Sari Halil Ibrahim, Huggins Anne Corinne
University of Florida, Gainesville, FL, USA.
Educ Psychol Meas. 2015 Aug;75(4):648-676. doi: 10.1177/0013164414549764. Epub 2014 Sep 12.
This study compares two methods of defining groups for the detection of differential item functioning (DIF): (a) pairwise comparisons and (b) composite group comparisons. We aim to emphasize and empirically support the notion that the choice of pairwise versus composite group definitions in DIF is a reflection of how one defines fairness in DIF studies. In this study, a simulation was conducted based on data from a 60-item ACT Mathematics test (ACT; Hanson & Béguin). The unsigned area measure method (Raju) was used as the DIF detection method. An application to operational data was also completed in the study, as well as a comparison of observed Type I error rates and false discovery rates across the two methods of defining groups. Results indicate that the amount of flagged DIF or interpretations about DIF in all conditions were not the same across the two methods, and there may be some benefits to using composite group approaches. The results are discussed in connection to differing definitions of fairness. Recommendations for practice are made.
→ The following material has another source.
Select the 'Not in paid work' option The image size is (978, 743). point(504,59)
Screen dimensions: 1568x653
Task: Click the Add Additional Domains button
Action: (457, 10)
本研究比较了两种用于检测项目功能差异(DIF)的分组定义方法:(a)两两比较和(b)综合组比较。我们旨在强调并通过实证支持这样一种观点,即在DIF研究中,两两比较与综合组定义的选择反映了人们对DIF研究中公平性的定义方式。在本研究中,基于一项有60道题目的美国大学入学考试(ACT)数学测试(ACT;汉森和贝甘)的数据进行了模拟。采用无符号面积测量法(拉朱)作为DIF检测方法。本研究还完成了对实际数据的应用,以及对两种分组定义方法的观察到的第一类错误率和错误发现率的比较。结果表明,在所有条件下,两种方法标记出的DIF数量或对DIF的解释并不相同,使用综合组方法可能有一些好处。结合公平性的不同定义对结果进行了讨论。并给出了实践建议。